UNITED STATES BANKRUPTCY COURT EASTERN DISTRICT OF NORTH CAROLINA WILMINGTON DIVISION
Jul 9, 2012
CASE NO. 11-05971-8-SWH (Bankr. E.D.N.C. Jul. 9, 2012)

Opinion

CASE NO. 11-05971-8-SWH

07-09-2012

In re: DAL-JONES INVESTMENTS, LLC DEBTOR


SO ORDERED.

______________


United States Bankruptcy Judge

ORDER ALLOWING DEBTOR'S MOTION

TO RESCIND SMALL BUSINESS DESIGNATION

Before the court is the motion to rescind the small business designation filed by the debtor on May 15, 2012. A telephonic status conference was held on May 29, 2012. For the reasons set forth below, the motion to rescind the small business designation will be allowed.

BACKGROUND

Dal-Jones Investments, LLC filed an accelerated chapter 11 petition on August 4, 2011. The debtor's business activities consist of the ownership and development of 112 acres of real property located at 1055 Cheshire Road, Rocky Point, NC ("the Property"). The debtor checked the small business designation box on the petition, but filed incomplete schedules which listed the total amount of unsecured debt as "unknown." The debtor filed the remaining schedules on August 31, 2011, which indicated the secured and unsecured claims totaled $2,649,421.73.

The debtor filed its plan of reorganization on December 9, 2011 and a confirmation hearing was set for January 19, 2012. The debtor moved to continue the hearing three times during the months that followed, and the bankruptcy administrator and primary secured creditor, SunTrust, consented to the continuances. On March 16, 2012, the debtor filed an amendment to its petition to reflect that it no longer claimed status as a small business debtor.

On May 15, 2012, the debtor filed both a Motion To Rescind Small Business Designation and a Conditional Motion To Dismiss. The debtor stated that it had determined that it did not qualify as a small business debtor under § 101(51D), and further that if the designation was not rescinded or if its plan could not be confirmed, it would seek dismissal. The debtor also related that SunTrust had agreed to the sale of the debtor's loan to a third party, Long Creek Properties, LLC ("Long Creek"), and that the debtor and Long Creek had agreed the debtor would surrender the Property in full satisfaction of the loan and in exchange for full release of guarantors.
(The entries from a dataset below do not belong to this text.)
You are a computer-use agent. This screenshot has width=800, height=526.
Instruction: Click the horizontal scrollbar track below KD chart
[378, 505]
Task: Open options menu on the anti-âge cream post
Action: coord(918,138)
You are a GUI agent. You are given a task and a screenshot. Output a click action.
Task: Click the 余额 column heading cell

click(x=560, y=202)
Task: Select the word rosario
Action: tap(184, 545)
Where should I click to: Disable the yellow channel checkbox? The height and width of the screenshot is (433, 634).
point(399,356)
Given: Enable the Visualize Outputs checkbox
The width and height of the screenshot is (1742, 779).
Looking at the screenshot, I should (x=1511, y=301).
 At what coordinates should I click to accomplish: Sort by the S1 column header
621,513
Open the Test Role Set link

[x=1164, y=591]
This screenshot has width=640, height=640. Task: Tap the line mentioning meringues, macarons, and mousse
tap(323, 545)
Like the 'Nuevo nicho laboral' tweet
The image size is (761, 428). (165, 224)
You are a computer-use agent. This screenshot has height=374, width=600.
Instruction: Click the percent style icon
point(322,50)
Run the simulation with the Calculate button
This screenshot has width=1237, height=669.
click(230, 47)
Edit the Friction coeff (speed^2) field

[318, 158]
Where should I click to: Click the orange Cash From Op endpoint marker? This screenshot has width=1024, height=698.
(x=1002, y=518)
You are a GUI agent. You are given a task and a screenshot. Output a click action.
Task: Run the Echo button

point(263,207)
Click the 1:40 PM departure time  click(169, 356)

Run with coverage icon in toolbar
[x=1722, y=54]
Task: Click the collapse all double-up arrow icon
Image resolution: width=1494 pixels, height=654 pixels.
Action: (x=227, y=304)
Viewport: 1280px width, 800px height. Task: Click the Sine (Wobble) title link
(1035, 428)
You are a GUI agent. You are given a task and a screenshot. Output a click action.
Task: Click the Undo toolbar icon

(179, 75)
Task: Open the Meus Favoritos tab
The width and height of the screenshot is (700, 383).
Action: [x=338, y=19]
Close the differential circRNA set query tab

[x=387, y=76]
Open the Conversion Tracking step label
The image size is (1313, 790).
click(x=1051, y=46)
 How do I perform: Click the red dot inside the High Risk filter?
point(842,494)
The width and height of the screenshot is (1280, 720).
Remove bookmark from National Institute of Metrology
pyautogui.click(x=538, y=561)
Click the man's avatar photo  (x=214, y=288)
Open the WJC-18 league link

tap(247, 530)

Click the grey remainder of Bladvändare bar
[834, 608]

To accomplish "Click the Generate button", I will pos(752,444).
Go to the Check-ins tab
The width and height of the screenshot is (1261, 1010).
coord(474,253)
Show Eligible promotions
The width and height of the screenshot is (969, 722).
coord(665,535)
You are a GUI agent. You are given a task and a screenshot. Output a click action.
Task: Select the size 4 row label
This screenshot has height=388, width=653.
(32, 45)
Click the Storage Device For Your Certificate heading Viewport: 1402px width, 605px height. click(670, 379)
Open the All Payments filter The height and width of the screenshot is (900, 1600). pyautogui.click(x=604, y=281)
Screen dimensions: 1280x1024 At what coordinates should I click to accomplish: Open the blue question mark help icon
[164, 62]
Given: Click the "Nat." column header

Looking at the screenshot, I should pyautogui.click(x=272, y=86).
The conditional motion to dismiss was withdrawn by the debtor on June 13, 2012, and requires no further attention from the court.

On May 23, 2012, the debtor filed a fourth motion to continue the confirmation hearing, and requested a status conference. In the motion, the debtor stated that the sale between SunTrust and Long Creek had fallen through and that a continuance was necessary to afford more time in which a proposed new buyer and SunTrust could negotiate a sale of the loan.

The court held a status conference on May 29, 2012, to consider the motion to continue in light of the debtor's other pending motions. SunTrust did not appear at the conference or file a response to any of the debtor's motions, and the bankruptcy administrator did not object to the continuance or to rescission of the small business designation. The court, sua sponte, raised the question of whether, in light of the timing of the motion to rescind the small business designation, the 45-day requirement to confirm a plan per 11 U.S.C. § 1129(e) already had expired, thus mandating dismissal. The court conditionally allowed the motion to continue and set the new confirmation hearing for August 9, 2012, and took under advisement the question of whether the small business designation should be rescinded, or the case dismissed.

DISCUSSION

At the outset, the court agrees that the debtor is not, in fact, a small business debtor. A "small business debtor" is defined as a debtor that 1) does not have more than $2,343,300 in aggregate noncontingent liquidated secured and unsecured debt; and 2) is engaged in commercial or business activities that are not primarily the owning or operating of real property. See § 101(51D)(A); see also § 101(51C). A debtor who so qualifies is required to check the appropriate box on the petition, and if so indicated by the debtor, "the status of the case as a small business case shall be in accordance with the debtor's statement under this subdivision, unless and until the court enters an order finding that the debtor's statement is incorrect." Fed. R. Bankr. P. 1020(a).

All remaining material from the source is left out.